November 2016 audit committee minutes then said: “The main [financial] issue was the recovery of a significant Nigerian debt which was long overdue with no clear timeframe for being cleared.”
Highbury, which dropped two Ofsted grades from ‘outstanding’ last year, stopped work in Nigeria in 2015/16, according to its accounts.
The £1.4 million debt isn’t the college’s only financial woe.
Its accounts for 2017/18 were published this week and show a deficit of £2.48 million, a quick sale in August of their City of Portsmouth Centre for £4 million less than it had been valued at, a £200,000 ESFA clawback for under-delivery and a £400,000 battle with the tax office over VAT.
Meanwhile, one of its subsidiaries which it invested in less than three years ago has had to cease trading and write off £300,000 debts (see box outs).

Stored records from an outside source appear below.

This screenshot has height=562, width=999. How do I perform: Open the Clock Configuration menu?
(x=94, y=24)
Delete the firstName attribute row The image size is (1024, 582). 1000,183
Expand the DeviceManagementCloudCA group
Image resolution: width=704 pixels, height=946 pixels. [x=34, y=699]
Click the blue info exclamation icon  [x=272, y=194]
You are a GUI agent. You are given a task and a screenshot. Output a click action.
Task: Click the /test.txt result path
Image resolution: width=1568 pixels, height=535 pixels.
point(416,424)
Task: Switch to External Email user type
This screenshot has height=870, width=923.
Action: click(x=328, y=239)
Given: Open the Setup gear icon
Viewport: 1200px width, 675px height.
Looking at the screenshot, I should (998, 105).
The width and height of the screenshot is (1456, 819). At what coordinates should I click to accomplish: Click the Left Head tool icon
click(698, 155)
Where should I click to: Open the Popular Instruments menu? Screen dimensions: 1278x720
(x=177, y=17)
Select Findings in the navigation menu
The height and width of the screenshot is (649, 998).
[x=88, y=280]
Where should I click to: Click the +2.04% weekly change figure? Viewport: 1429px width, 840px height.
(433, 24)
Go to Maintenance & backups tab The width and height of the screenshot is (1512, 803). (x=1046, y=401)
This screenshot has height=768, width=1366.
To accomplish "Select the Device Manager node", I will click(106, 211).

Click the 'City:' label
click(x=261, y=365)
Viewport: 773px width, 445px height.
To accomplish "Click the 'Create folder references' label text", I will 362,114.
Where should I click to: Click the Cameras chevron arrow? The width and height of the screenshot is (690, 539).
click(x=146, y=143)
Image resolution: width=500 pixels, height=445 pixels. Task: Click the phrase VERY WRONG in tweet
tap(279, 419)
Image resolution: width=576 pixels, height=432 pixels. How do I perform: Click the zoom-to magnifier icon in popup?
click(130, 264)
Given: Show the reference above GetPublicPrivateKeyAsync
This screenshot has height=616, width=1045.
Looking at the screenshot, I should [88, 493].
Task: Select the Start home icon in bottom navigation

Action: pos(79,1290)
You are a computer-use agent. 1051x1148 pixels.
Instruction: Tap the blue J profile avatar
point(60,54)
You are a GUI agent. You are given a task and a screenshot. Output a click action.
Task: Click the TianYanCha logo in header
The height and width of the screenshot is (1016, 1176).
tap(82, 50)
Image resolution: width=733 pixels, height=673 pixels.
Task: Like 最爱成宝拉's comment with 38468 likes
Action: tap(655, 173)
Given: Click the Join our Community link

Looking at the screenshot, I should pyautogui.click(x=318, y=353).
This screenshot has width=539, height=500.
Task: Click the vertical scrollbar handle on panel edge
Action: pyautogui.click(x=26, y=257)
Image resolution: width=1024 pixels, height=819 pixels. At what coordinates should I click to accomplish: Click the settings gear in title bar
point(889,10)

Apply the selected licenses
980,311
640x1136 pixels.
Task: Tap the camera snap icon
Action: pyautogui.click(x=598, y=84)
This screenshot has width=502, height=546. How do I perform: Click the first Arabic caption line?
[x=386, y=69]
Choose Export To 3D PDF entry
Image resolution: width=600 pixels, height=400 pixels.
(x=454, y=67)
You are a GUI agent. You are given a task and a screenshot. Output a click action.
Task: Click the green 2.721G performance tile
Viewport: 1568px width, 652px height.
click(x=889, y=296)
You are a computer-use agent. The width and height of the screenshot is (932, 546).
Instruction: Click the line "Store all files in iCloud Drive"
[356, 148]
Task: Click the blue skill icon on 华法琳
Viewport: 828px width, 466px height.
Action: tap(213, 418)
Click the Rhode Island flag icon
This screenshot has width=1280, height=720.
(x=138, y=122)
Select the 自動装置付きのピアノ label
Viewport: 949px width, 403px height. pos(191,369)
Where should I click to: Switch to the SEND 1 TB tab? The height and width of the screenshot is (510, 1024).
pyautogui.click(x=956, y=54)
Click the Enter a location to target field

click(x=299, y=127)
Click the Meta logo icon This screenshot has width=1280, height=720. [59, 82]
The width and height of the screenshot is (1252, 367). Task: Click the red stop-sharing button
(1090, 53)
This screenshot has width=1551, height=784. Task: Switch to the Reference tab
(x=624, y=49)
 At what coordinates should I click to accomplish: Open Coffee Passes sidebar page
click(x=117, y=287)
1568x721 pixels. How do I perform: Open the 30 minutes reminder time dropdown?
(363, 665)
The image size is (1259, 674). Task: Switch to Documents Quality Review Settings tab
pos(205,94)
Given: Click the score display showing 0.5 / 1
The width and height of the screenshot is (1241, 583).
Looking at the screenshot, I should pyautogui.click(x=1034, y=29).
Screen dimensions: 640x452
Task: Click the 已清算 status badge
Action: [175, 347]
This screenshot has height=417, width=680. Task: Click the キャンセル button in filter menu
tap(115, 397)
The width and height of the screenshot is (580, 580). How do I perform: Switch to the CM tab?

On top of this, the college has failed to release its corporate expense claims for the past five years, which should have been shared with FE Week under the Freedom of Information act.
From a previous FOI, it was revealed that Highbury’s principal, Stella Mbubaegbu, used college cash to pay for a first-class return flight from London to Dallas at a cost of £4,132.
What was Highbury’s project in Nigeria?
The Cross River State Government entered into a partnership with Highbury College to design a “demand-driven curriculum” and run a new polytechnic training provider in October 2013.
According to a press release frow the state at the time, Highbury’s principal Stella Mbubaegbu described the project as a “new dawn that will make the difference in the education sector”.
The college has refused to reveal any details about the project, but from what FE Week has been able to gather through its own research, it essentially headed up the Institute of Technology and Management.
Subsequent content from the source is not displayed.